Bruce Minsky, MD, professor of radiation and cellular oncology, associate dean for clinical quality and chief quality officer, remarked that in the Internet era, information about hospital quality is available with the click of a mouse. “You can look at websites and see how we perform compared to other institutions,” Minsky said. “I think the increase in quality projects is representative of a desire to keep competitive.”

The winning teams each received $500. They can spend the cash however they wish, so long as they spend it together. The winners were chosen by eight judges—nurses, hospital staff and physicians. Projects were evaluated on their use of evidence-based methods to identify problems and opportunities for improvement, on the execution of their plan, and on how rigorously they analyzed their results.

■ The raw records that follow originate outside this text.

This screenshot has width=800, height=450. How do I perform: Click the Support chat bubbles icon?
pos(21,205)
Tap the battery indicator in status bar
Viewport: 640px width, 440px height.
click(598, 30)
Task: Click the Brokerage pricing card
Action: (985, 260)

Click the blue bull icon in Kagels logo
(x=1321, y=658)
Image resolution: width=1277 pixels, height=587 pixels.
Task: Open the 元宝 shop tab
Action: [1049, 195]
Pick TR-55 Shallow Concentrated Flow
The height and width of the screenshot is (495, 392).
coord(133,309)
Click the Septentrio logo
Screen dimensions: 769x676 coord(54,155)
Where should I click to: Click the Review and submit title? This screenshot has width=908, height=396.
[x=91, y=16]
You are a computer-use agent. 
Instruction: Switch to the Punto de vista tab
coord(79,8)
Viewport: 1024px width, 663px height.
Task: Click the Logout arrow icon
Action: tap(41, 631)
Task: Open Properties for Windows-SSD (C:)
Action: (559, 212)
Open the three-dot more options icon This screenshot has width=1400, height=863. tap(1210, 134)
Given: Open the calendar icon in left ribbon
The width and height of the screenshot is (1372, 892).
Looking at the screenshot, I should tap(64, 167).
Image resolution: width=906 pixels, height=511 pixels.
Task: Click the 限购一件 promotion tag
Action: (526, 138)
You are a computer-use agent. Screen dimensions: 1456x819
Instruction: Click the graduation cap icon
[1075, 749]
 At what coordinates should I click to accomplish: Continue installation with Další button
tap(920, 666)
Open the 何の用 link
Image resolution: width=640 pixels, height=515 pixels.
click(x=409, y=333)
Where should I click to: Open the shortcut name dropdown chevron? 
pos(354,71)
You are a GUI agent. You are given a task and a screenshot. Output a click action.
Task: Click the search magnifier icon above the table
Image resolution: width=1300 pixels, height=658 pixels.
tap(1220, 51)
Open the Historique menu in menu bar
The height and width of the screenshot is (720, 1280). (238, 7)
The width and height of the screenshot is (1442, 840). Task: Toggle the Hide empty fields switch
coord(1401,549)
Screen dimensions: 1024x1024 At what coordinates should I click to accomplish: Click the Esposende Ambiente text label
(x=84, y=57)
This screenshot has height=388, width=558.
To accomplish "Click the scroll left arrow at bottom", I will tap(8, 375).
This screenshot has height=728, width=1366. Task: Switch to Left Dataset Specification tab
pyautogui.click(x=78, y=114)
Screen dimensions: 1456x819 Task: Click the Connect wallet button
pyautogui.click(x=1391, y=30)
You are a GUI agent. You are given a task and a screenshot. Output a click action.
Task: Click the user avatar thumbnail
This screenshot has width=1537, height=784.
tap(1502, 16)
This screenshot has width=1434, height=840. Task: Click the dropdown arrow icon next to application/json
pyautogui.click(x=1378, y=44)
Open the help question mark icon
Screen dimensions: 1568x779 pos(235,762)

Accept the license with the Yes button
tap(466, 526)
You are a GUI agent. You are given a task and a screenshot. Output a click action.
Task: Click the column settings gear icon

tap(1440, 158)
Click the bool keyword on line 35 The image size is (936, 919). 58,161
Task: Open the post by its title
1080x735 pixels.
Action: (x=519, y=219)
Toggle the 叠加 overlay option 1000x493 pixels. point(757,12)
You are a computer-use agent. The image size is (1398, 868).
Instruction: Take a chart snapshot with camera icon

What set the winning teams apart, said David Harriman, director of the Center for Quality, was that they linked their projects to broader Medical Center initiatives, saw their results, critically evaluated them and then determined their next point of action. “We’re looking forward to seeing at next year’s fair the results and follow-up from those projects that were in progress,” he added.

Here are the winning teams:

Reducing Radiation Exposure During CT-guided Musculoskeletal Interventional Procedures
Scott Stacy, MD, associate professor of radiology, section chief, musculoskeletal radiology; Orlin Hadjiev, MD, musculoskeletal radiology fellow, 2009 to 2010; Larry B. Dixon, MD associate professor of radiology; Christopher Straus MD, associate professor of radiology, director of Medical Student Education; and Mitchell CT technologists

Let’s CHAT: Communication Health-Information and Treatment Using the Patient Whiteboard
Kathy Shanahan, clinical director, multispecialty surgical care center; Reasheal Leahmann, RN; Kelly Smith, RN; Clarice Remied, NSA; Corrine Fleming, NSA; Kellie Ramsey-Strong, NSA; Sheila Kilpatrik, PSC; Ruth Barnes, clinical specialist for multispecialty surgical care; Raquel Park, clinical educator for multispecialty surgical care; Gretchen Pacholek, BSN, RN-PCM, assistant manager, inpatient nursing

ICU Skin Care Team Nurses: Assuming Leadership and Accountability for Preventing and Reducing Hospital Acquired Pressure Ulcers
Christine Baker, MSN, RN, CWOCN, APN; Marianne Banas MSN, RN; Jinky Barredo-Velasco RN; Cristine Battung, RN; Shonda Clark, RN; Brenetta Ireland, RN; Estrella Nigos, RN; Jenny Sala, RN; Kim Wiltjer, RN
See the November 18 issue of Newsfront for extended coverage of this award-winning project.

Three teams received honorable mentions:

IBCD: Development and Testing of a Checklist to Improve Quality of Care for Hospitalized General Medical Patients

Clostridium difficile Quality Improvement Collaborative – University of Chicago Medical Center

Preventing Falls Among Adult Oncology Patients:  Engaging Patients and Families in Fall Prevention


Reducing Radiation Exposure

Left to right: Laura Kneale, MS, CPHIMS, quality consultant for The Center for Quality at the Medical Center, learns about a radiology project from G. Scott Stacy, MD, associate professor of radiology and section chief of musculoskeletal radiology. In “Reducing Radiation Exposure,” medical staff found a way to use nearly 10 times less radiation than in the previous year during CT-guided musculoskeletal interventional procedures while maintaining or even increasing the procedure’s success rate.






































Let's Chat

Left to right: Ralanda Harvey, RN, and Gwen Schoenfeld, RN, with their winning poster for “Let’s CHAT.” The project invited inpatients to tell nurses what information they would like to see written on their whiteboards, such as the medications they are taking.





































Pressure Ulcers

Left to right: Bruce Minsky; MD, chief quality officer; Christine Baker RN, MSN, CWOCN, CNS, clinical specialist in professional development; and Kenneth S. Polonsky, MD, dean of the Division of the Biological Sciences and Pritzker School of Medicine and executive vice president for medical affairs at the University of Chicago. Baker and the ICU Skin and Wound Care Team spearheaded a pilot project that trained a group of direct care nurses to serve as expert role models in monitoring and treating hospital-acquired pressure ulcers.